Il était couru d’avance que « Copenhague 1 » échouerait, en partie car – et cela peut sembler étrange de prime abord – il porte uniquement sur le changement climatique. Bien que les réductions des émissions de CO2 et l’accord sur les fonds et le financement soient des buts nécessaires, la réalité géopolitique est que l’évolution du climat ne peut être dissociée des échanges ni des discussions sur les taux de change, le FMI, la réforme des Nations Unies, etc. Il existe une contrepartie sur laquelle personne de s’exprime ouvertement mais qu’il faut pourtant évoquer : les compromis qui interviennent entre ces négociations et pas seulement au moment où elles ont lieu. Il ne faut pas s’attendre à une action constructive sur le changement climatique sans accord dans ce cadre plus vaste.

Cela revient à sortir la question de son compartiment actuel et à être suffisamment réaliste pour comprendre, par exemple, que la position du Brésil sur l’abattage des arbres de la forêt tropicale sera différente selon qu’on donne ou non à ce pays un siège au Conseil de sécurité de l’ONU. Il faut donc être suffisamment averti pour comprendre que tant que la Chine subit des pressions pour cesser de soutenir le renmimbi, il est peu probable qu’elle s’engage à réduire les émissions de carbone.

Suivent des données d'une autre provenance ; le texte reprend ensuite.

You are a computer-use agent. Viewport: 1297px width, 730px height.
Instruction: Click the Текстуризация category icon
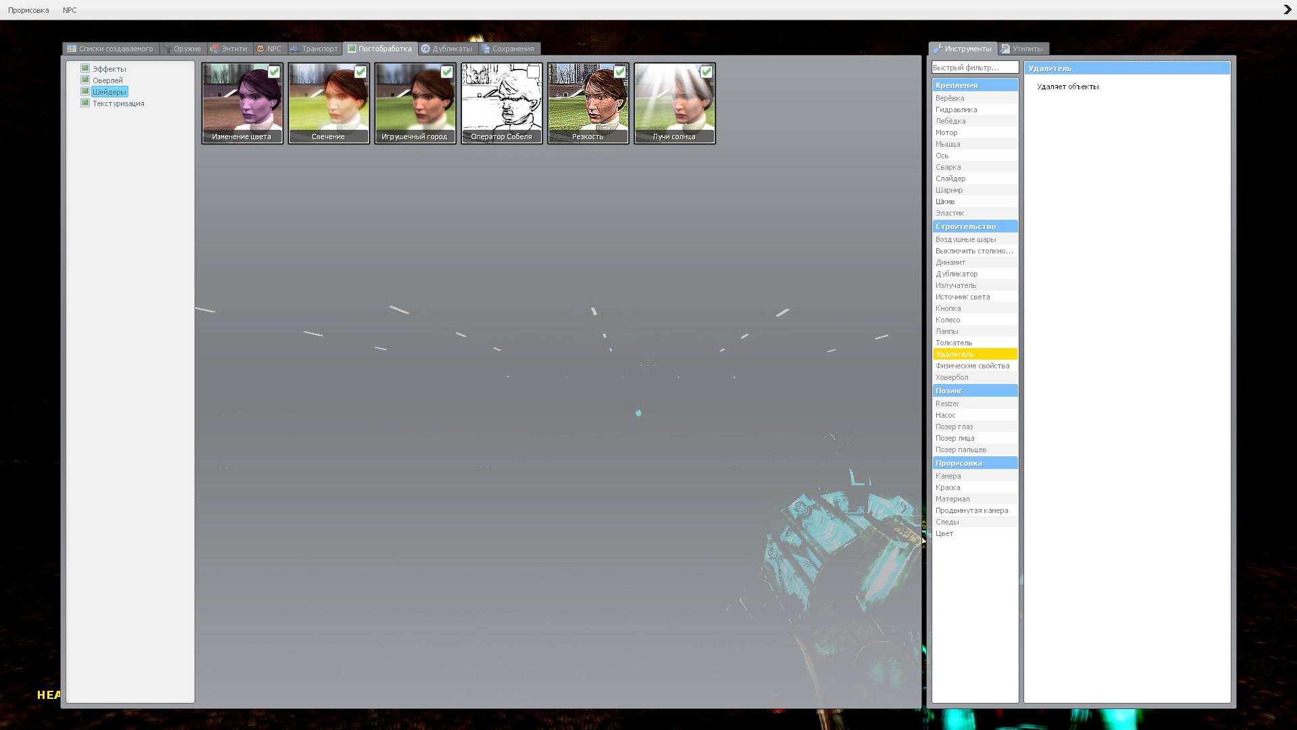(x=85, y=103)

Élargir le champ du prochain cycle de négociations pour pouvoir utiliser davantage d’atouts dans les négociations rendra la tâche des négociateurs beaucoup plus ardue. Mais cela leur donnera également bien plus de matière avec laquelle travailler. En fait, il n'y a pas d'autre moyen pour empêcher le processus de rester un jeu à somme nulle.

Ce qui est inquiétant, c'est que « Copenhague 2 » devra naviguer sur ce terrain compliqué mais, qui plus est, en moins de cinq ans. Nous entendons le tic-tac de la bombe du climat ; et il existe un sentiment palpable d'urgence chez les responsables politiques car, comme l'a clairement signalé le Groupe d’experts intergouvernemental des Nations unies sur l’évolution du climat, si les émissions ne chutent pas avant 2015 et ne commencent à baisser qu'à partir de là (et la tendance globale serait plutôt à l’augmentation), nous atteindrons le point de non-retour.

À ce stade, les scénarios de fin du monde de type sécheresse, montée des eaux, inondations, guerres pour l'énergie et les ressources, et migrations massives deviendront réalité. Pensez simplement aux images des récentes tempêtes et inondations aux Philippines et au Vietnam, qui ont déplacé et tué des milliers de personnes, et multipliez ces horreurs au centuple. C’est ce qui nous attend.

Les négociations sur le changement climatique sont sans doute les plus importantes de notre époque, parce que leur issue déterminera le sort de notre planète. Il est essentiel qu’elles aient lieu au sein de structures et de cadres qui encouragent la conclusion d’un accord en plaçant d'autres grandes questions multilatérales au centre des discussions. Les gouvernements du monde entier doivent pouvoir négocier pour que les pandas et les présidents ne se contentent pas de sourire.